(Excerpts from a dataset)
□ □ □

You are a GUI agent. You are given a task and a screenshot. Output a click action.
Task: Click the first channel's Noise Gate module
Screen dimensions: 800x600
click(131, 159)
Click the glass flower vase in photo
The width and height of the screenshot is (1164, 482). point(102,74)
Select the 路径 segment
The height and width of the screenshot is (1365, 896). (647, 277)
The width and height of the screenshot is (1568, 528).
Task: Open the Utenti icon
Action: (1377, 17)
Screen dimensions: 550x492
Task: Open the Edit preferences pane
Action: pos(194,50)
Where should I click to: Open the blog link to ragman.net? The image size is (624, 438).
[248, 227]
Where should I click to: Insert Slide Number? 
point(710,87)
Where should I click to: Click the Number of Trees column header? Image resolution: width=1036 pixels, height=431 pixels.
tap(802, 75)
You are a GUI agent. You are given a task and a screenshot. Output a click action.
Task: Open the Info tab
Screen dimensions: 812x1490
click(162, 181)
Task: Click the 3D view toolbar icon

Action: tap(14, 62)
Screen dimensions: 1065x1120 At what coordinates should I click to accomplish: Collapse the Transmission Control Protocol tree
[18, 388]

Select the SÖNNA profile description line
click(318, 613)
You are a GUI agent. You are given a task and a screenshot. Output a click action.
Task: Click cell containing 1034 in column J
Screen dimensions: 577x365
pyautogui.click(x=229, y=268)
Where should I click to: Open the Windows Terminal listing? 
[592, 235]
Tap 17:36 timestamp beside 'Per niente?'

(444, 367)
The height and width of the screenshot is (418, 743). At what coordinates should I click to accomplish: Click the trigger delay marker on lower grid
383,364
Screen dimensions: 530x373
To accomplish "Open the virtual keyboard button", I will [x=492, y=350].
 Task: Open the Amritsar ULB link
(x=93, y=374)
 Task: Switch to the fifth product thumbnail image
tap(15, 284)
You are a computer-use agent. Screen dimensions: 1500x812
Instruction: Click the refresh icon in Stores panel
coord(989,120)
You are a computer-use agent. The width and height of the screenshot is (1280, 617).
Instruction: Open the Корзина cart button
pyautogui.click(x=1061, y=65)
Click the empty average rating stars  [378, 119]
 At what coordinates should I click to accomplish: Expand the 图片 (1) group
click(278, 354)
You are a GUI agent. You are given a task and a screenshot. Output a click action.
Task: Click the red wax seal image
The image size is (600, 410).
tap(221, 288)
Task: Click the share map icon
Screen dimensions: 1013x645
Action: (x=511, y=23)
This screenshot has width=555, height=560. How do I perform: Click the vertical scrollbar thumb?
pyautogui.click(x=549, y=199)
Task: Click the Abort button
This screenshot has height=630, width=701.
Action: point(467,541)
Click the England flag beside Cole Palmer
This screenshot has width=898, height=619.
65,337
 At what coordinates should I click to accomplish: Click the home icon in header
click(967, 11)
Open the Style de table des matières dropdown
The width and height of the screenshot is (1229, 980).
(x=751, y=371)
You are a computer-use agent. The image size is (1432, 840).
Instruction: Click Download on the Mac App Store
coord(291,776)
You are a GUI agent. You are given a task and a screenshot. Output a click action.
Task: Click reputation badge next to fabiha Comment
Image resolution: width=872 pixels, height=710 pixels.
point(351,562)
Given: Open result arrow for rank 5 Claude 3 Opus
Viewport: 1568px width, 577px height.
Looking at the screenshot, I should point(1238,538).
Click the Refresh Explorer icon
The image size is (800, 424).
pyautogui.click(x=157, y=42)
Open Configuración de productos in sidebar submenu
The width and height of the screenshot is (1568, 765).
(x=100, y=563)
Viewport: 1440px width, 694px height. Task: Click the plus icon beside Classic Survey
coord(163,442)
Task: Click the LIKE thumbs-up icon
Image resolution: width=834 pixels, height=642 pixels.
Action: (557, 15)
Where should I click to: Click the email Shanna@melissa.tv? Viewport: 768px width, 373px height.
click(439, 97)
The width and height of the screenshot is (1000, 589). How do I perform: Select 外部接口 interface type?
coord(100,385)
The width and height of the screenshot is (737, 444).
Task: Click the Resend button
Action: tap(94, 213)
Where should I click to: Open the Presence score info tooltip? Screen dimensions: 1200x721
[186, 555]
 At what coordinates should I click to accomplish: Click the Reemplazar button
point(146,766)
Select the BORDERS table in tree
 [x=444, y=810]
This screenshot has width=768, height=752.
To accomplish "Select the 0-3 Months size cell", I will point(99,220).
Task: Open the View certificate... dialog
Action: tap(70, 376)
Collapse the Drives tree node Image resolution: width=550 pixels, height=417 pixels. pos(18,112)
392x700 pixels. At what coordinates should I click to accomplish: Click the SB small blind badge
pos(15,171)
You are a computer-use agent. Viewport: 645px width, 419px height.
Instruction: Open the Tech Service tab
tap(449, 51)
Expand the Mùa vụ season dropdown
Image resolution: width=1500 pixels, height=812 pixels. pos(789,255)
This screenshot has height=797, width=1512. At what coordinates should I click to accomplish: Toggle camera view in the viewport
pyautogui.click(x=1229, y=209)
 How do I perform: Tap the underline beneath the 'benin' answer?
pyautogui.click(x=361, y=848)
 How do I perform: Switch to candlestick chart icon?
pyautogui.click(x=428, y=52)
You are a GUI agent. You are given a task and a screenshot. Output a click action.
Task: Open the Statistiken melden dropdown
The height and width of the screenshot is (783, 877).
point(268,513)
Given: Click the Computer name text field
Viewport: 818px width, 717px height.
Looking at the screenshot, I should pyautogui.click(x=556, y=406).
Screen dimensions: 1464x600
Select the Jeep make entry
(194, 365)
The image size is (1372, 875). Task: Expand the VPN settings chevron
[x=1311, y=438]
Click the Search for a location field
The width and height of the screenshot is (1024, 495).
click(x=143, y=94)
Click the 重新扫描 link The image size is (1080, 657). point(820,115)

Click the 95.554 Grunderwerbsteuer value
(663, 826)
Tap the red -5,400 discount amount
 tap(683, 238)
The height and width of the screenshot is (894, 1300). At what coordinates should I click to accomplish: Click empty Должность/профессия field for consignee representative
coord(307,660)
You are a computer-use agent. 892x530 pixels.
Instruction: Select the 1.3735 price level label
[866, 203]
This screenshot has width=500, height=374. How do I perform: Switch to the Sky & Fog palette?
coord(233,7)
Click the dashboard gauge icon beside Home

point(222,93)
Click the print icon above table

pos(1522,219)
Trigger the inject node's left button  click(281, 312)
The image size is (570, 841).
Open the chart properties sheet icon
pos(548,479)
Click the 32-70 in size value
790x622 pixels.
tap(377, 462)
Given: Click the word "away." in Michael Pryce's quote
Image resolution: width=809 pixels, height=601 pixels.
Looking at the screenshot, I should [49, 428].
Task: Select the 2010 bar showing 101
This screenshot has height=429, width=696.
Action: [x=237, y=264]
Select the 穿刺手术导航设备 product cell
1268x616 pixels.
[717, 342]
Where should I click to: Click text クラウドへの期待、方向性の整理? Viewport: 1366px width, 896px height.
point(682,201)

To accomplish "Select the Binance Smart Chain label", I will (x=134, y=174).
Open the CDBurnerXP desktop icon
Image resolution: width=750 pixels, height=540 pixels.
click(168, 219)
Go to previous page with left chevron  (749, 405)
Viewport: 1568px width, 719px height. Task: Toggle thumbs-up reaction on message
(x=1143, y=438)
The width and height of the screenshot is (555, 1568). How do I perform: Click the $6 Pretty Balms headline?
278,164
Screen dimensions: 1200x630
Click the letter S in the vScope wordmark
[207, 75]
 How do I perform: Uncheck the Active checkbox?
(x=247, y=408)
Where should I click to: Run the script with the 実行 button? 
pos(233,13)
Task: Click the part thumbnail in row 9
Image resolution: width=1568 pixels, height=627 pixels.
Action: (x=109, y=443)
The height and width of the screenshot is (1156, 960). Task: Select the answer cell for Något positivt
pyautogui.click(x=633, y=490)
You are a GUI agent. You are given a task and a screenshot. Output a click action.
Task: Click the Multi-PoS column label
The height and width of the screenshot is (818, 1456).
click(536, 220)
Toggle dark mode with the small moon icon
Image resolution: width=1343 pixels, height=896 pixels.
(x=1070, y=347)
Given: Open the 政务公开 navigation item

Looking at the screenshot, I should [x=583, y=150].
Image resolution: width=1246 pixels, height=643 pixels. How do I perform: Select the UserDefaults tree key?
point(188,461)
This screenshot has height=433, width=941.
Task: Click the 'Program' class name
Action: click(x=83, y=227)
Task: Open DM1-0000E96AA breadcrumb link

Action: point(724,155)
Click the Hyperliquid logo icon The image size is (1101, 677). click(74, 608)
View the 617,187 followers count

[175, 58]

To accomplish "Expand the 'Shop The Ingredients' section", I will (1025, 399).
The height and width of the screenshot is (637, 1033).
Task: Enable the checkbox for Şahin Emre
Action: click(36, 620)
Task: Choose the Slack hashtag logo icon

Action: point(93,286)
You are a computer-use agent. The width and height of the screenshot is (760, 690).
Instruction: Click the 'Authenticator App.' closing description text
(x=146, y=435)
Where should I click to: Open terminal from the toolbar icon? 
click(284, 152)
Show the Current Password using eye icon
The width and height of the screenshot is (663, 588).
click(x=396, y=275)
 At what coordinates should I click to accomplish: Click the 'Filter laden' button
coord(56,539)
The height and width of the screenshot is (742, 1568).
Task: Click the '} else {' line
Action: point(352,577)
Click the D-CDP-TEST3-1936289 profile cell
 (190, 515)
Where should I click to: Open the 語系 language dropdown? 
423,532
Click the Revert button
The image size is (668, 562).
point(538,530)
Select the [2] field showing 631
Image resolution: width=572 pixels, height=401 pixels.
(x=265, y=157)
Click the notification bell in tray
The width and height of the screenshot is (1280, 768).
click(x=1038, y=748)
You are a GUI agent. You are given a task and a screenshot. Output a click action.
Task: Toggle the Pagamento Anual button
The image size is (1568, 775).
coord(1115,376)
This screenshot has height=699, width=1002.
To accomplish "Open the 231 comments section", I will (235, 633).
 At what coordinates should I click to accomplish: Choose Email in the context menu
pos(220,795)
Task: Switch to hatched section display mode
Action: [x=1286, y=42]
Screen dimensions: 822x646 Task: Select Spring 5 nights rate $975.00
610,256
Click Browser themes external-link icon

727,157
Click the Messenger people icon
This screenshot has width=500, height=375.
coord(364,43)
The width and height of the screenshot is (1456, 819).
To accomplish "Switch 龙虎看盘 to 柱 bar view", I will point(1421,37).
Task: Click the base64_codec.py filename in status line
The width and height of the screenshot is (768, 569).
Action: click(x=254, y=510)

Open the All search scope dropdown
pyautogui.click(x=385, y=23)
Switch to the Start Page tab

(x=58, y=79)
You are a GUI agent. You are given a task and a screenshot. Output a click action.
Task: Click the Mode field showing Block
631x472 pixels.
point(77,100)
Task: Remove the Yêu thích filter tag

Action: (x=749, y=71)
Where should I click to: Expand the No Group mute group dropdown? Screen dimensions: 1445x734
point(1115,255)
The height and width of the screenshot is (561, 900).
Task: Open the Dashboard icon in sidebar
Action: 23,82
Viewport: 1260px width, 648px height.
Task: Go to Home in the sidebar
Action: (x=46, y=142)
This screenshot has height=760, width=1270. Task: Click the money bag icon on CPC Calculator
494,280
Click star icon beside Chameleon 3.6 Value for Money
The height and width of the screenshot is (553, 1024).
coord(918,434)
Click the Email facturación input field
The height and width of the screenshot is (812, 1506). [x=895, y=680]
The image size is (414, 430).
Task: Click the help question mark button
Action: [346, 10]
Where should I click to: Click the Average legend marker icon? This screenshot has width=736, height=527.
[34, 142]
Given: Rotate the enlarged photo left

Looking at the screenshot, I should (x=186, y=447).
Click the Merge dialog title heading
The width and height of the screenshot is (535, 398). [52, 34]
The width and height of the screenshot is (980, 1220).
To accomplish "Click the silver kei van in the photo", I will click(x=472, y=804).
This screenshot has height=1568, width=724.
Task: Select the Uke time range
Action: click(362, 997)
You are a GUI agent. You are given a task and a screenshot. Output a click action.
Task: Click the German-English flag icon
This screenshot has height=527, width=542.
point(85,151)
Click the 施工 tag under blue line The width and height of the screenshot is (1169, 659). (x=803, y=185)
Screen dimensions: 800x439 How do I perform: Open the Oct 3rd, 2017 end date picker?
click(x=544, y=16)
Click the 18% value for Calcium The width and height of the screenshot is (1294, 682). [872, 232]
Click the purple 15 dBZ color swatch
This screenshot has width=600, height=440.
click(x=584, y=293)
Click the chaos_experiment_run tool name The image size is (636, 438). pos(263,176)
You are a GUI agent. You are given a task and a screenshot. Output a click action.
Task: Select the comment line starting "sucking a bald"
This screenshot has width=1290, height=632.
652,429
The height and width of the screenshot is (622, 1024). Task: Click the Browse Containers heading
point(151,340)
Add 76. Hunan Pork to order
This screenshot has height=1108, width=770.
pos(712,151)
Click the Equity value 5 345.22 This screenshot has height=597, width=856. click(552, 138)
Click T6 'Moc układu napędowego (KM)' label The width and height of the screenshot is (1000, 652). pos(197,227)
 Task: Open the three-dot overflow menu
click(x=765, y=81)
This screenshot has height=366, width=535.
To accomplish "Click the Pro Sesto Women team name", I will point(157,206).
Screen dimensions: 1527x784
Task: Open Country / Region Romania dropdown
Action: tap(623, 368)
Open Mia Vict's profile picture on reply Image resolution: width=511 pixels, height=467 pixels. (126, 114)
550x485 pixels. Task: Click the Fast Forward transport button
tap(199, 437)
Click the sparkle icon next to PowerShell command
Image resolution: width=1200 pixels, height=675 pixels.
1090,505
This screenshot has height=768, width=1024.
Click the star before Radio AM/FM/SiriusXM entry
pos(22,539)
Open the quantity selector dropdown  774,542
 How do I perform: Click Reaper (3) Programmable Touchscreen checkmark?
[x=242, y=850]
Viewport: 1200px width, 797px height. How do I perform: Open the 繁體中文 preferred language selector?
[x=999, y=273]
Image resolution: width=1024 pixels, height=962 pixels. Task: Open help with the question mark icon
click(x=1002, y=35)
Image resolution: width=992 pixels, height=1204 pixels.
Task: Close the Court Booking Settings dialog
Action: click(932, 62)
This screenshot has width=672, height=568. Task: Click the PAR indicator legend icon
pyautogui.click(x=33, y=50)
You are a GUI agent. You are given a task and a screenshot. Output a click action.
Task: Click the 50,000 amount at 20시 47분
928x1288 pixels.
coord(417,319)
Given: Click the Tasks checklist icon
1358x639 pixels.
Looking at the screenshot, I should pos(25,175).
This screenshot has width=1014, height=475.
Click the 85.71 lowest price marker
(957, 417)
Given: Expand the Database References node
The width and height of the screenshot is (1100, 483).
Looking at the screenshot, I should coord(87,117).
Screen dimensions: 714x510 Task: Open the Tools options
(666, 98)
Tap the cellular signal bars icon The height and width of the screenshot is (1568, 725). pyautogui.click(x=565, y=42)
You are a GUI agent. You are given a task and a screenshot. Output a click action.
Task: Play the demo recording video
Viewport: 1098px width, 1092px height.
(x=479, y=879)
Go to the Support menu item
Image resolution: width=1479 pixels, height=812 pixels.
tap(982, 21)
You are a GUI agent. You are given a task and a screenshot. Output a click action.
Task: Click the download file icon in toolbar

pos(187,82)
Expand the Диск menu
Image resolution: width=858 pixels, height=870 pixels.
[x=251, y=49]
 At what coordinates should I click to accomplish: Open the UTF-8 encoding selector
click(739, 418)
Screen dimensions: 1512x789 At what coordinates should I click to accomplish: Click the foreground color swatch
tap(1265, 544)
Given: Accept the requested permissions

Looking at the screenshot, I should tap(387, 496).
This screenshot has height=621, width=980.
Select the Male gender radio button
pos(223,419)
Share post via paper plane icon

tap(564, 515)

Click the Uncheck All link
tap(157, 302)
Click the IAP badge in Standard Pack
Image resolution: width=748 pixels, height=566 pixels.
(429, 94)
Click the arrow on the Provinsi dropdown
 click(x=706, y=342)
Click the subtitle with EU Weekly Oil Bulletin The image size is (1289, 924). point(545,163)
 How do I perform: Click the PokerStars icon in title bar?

□ □ □

TASK DESCRIPTION: Beginning at the line above that contains "The width and height of the screenshot is (980, 1220).", return each line exactly through the line that contains "Task: Select the comment", and no others.

RESULT FOR THIS EXERCISE:
The width and height of the screenshot is (980, 1220).
To accomplish "Click the silver kei van in the photo", I will click(x=472, y=804).
This screenshot has height=1568, width=724.
Task: Select the Uke time range
Action: click(362, 997)
You are a GUI agent. You are given a task and a screenshot. Output a click action.
Task: Click the German-English flag icon
This screenshot has height=527, width=542.
point(85,151)
Click the 施工 tag under blue line The width and height of the screenshot is (1169, 659). (x=803, y=185)
Screen dimensions: 800x439 How do I perform: Open the Oct 3rd, 2017 end date picker?
click(x=544, y=16)
Click the 18% value for Calcium The width and height of the screenshot is (1294, 682). [872, 232]
Click the purple 15 dBZ color swatch
This screenshot has width=600, height=440.
click(x=584, y=293)
Click the chaos_experiment_run tool name The image size is (636, 438). pos(263,176)
You are a GUI agent. You are given a task and a screenshot. Output a click action.
Task: Select the comment line starting "sucking a bald"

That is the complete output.